Young Americans and countless innocent people in Iraq (and, where next: Syria? Iran? North Korea?) must continue dying to swaddle the world in the comforting robes of democracy and “freedom.” The American working class must continue to watch jobs move to India, China, Mexico, and any other place where a buck twenty-five an hour is welcomed as a prince’s wage.

Healthcare and education must continue their retreat into the realm of those with the ability to pay for them. And those with the ability to pay must continue to dwindle, as the value of the currency with which they do so becomes a joke.

The earth’s air and water must continue to be fouled and diminished by the blind imperatives of “growth” and “progress,” while the climate continues to grow warmer; unspoiled habitats must continue to vanish under industry’s rapacious lust for oil and timber.

Fifty years of work for social and economic justice, together with over a hundred years of effort to bring racial and gender equity to America, must continue to be undermined and demonized, and the very Liberty on which the country was founded must continue to erode before, well, before what?

Therein lies the great mystery behind Tuesday’s near-record turnout.

It is somewhat instructive to note that an election billed by both sides as “the most important of our lives” failed to generate greater voter participation than did the election of 1964, when more people than ever before handed Lyndon Johnson a landslide victory over the father of the modern conservative movement, Barry Goldwater.

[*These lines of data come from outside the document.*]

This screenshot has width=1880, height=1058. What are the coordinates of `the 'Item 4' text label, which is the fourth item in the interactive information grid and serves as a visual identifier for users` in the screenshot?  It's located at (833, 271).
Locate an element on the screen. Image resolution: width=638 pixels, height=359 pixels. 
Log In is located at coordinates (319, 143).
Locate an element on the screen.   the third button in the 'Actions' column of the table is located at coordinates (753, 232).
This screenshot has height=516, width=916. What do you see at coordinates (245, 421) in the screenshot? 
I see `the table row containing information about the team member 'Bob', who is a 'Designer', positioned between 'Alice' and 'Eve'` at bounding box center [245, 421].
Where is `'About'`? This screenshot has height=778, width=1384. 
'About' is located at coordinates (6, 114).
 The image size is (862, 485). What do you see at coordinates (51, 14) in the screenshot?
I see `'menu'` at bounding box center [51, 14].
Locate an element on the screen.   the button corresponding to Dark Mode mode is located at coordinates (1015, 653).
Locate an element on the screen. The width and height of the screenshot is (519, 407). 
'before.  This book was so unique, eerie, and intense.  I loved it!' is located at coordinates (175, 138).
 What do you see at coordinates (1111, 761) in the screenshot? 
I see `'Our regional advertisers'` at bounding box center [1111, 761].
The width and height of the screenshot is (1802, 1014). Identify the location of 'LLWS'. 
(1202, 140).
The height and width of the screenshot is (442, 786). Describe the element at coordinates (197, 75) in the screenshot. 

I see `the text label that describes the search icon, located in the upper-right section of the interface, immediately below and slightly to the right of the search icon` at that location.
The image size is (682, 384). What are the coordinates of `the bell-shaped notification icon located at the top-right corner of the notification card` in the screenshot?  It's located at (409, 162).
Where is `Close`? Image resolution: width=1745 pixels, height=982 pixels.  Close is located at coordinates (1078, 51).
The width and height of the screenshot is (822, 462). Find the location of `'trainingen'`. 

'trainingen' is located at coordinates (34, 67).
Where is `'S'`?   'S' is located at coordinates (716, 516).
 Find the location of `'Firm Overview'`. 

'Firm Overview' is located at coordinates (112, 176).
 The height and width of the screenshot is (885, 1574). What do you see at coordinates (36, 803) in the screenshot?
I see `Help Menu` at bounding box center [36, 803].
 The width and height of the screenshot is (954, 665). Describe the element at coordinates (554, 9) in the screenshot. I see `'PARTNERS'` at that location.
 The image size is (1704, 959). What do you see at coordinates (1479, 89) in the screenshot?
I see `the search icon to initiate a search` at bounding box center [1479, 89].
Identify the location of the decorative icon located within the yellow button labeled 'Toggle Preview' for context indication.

We live in a land of such vast and unrelenting apathy (as well as despair) that an election of such momentous import as this one still failed to get sixty percent of eligible voters to the polls.

Will this election mark the watershed moment when the spirit of liberalism, a defining quality of American polity for most of our brief history, is rekindled? Howard Dean, Dennis Kucinich, MoveOn, and America Coming Together are certainly not going away, and the second Bush administration is sure to provide impetus for raising the ire of nearly 55 million Kerry voters in these next four years.

Will it mark our final descent into a society of heartless intolerance, unthinking conformity, and fearful rage at our multiplying “enemies”? One never knows, but Dick Cheney is already speaking of having been handed a “mandate” on Tuesday, and the likelihood is that Mr. Bush will have the opportunity to appoint as many as four justices to the U.S. Supreme Court during his second term.

There are those who will deny that America has abdicated her authority to theocratic fundamentalists, will deny the split between her secular realists and her faith-based idealists.

At this stage it remains unclear just what power “the people” retain in the land of the free and the home of the brave, or whether bib-overalls are the appropriate costume in which to exercise it.